Here’s the rationale for getting on your taxes early:
- Tax preparers are less rushed early in the year, so you’ll get platinum treatment.
- You’ll pay less. Because your bookkeeper, accountant and tax preparer have ample time to collaborate and exchange relevant information, you won’t run into having to pay the higher hourly rate of a tax preparer for tasks that your bookkeeper could have completed. You‘ll also avoid rush fees that can add up when you’re tackling things last minute.
- Decreased stress. Scrambling to get all your documentation together, reconcile months of financial data that was neglected, send 1099s and do the myriad of other tasks required during tax season in the last week or two before filing can cause serious mental and bodily stress.
Outsource Your Finances to Someone Who Will Hold You Accountable
The right finance team will work with you to identify your needs and proactively provide the information you need to make better business decisions.
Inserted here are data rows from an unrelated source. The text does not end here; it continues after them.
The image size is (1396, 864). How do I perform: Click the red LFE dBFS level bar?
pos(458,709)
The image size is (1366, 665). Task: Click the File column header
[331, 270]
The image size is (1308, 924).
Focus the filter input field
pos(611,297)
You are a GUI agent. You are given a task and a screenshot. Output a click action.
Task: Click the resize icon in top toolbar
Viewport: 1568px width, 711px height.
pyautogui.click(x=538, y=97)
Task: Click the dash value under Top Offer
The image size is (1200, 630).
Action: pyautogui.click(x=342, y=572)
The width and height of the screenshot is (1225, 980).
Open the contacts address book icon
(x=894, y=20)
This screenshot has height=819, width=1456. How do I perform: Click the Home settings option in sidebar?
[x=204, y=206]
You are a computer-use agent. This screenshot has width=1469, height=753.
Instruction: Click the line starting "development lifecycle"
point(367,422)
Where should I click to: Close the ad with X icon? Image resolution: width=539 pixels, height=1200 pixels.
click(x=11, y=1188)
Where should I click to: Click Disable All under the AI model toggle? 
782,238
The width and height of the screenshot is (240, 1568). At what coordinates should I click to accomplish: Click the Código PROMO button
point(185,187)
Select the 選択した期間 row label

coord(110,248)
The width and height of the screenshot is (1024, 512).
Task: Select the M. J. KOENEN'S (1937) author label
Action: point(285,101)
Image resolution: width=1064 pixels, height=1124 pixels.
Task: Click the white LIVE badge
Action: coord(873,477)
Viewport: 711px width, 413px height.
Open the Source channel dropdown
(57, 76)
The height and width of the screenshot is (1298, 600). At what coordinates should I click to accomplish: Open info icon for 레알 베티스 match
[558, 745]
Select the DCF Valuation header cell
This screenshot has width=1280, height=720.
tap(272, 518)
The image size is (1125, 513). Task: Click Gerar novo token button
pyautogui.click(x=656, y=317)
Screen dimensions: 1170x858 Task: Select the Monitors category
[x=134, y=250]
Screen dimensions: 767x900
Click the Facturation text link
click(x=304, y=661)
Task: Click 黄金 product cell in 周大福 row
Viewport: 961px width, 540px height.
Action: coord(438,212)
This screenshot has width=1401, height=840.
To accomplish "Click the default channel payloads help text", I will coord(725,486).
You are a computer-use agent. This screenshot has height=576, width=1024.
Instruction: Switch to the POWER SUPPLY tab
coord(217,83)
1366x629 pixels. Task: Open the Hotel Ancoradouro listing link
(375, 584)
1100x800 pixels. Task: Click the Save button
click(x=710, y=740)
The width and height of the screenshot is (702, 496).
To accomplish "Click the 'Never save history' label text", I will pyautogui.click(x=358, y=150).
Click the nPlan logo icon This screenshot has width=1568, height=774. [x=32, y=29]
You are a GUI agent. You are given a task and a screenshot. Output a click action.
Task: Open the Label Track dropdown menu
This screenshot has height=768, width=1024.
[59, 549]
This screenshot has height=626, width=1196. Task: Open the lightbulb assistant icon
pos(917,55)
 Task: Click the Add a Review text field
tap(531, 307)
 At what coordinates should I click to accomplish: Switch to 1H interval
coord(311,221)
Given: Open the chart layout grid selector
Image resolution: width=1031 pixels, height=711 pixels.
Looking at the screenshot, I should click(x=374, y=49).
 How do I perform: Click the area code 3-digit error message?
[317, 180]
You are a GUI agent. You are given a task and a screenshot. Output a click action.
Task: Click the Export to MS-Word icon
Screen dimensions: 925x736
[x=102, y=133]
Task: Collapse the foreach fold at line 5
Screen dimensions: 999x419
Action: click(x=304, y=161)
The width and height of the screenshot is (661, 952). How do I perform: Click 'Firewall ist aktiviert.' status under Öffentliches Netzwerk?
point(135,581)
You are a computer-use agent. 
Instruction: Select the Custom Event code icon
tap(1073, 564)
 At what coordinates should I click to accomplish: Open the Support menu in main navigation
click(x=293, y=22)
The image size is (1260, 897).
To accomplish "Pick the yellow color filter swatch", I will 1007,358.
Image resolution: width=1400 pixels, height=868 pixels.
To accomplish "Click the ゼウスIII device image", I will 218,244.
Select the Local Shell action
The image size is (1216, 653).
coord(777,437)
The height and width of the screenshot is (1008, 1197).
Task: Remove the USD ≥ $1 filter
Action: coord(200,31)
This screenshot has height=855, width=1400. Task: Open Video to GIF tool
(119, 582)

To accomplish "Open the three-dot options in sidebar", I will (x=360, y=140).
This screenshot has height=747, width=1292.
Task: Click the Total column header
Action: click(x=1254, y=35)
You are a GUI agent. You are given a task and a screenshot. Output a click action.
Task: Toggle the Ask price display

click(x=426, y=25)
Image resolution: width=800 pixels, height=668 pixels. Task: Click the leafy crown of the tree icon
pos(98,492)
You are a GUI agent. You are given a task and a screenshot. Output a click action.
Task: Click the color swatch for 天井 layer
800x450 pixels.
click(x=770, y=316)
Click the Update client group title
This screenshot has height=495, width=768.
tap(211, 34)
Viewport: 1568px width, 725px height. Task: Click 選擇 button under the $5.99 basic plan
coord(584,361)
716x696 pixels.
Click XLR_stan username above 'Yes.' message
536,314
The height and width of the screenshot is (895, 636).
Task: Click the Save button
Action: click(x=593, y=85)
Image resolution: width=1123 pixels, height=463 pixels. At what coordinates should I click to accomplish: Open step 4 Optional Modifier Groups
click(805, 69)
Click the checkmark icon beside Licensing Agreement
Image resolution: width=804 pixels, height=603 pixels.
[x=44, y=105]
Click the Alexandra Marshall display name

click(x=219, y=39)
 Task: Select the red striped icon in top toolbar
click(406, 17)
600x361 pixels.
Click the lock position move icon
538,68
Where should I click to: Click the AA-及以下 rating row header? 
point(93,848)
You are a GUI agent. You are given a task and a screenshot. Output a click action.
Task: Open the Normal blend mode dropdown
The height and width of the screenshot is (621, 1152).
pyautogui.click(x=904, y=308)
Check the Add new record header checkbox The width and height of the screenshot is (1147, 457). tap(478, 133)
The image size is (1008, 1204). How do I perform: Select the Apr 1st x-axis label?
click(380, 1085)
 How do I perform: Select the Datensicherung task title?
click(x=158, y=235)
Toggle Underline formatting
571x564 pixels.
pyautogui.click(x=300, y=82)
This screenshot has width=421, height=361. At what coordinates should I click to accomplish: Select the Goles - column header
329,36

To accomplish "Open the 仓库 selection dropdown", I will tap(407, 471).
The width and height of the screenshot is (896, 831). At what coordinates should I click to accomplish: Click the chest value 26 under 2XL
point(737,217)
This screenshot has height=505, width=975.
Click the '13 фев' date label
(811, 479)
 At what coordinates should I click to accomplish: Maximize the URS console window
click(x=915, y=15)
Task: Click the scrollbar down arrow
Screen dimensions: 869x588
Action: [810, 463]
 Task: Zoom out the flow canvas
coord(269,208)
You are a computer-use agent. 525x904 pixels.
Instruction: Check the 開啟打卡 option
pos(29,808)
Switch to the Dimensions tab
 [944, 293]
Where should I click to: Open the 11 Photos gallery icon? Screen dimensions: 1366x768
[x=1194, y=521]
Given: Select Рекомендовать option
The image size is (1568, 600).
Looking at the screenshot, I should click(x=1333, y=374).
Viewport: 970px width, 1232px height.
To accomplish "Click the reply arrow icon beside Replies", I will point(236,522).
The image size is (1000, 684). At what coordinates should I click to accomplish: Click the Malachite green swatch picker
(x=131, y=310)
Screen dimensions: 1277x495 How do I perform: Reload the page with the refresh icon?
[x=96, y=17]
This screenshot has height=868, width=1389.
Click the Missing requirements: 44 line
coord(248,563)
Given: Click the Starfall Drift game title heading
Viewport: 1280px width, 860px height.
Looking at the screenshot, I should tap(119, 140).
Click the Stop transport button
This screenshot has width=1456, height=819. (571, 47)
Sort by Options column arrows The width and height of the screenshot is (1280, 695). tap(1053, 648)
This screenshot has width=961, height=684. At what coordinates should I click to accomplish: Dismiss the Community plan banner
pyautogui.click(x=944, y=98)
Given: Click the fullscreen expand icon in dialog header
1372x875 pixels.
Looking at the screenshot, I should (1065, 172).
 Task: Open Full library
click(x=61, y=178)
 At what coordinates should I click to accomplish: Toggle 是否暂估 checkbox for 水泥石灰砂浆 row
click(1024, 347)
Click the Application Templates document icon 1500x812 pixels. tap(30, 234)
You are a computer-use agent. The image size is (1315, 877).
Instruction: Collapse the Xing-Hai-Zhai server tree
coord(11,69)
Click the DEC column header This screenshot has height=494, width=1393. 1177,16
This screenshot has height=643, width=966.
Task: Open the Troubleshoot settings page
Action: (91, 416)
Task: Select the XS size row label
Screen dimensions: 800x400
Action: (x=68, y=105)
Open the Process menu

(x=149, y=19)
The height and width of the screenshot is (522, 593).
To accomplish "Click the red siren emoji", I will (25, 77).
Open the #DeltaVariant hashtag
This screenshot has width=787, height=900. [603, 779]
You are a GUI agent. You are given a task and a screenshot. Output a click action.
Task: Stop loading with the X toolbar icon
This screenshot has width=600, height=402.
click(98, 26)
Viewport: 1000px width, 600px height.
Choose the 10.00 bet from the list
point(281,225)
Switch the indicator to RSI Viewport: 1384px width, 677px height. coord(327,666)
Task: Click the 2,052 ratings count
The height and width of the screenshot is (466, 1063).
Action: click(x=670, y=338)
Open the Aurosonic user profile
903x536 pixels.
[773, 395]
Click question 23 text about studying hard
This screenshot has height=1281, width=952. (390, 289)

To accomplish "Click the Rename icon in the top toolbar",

Increased insight and efficiencies, lower costs and improved profitability are only the measurable metrics a finance partner can provide. The confidence you gain in your financial data, the weight that’s removed from your shoulders and the time you get back to focus on other more important things is less measurable but more important.Thank Your Team, Your Clients and Your Vendors
Good relationships are so important to running a great business, but we often take them for granted. Invest the time and some money into making your people — your team, your clients, your contractors and everyone else you work with — feel good. We’re all people but we don’t always treat each other that way, especially at work. We start thinking of people as their functions or deliverables or generally as objects that you can sub in and out. Don’t let yourself fall into that trap. Kindness and empathy, like time and money well-spent, are two investments that pay back many times over.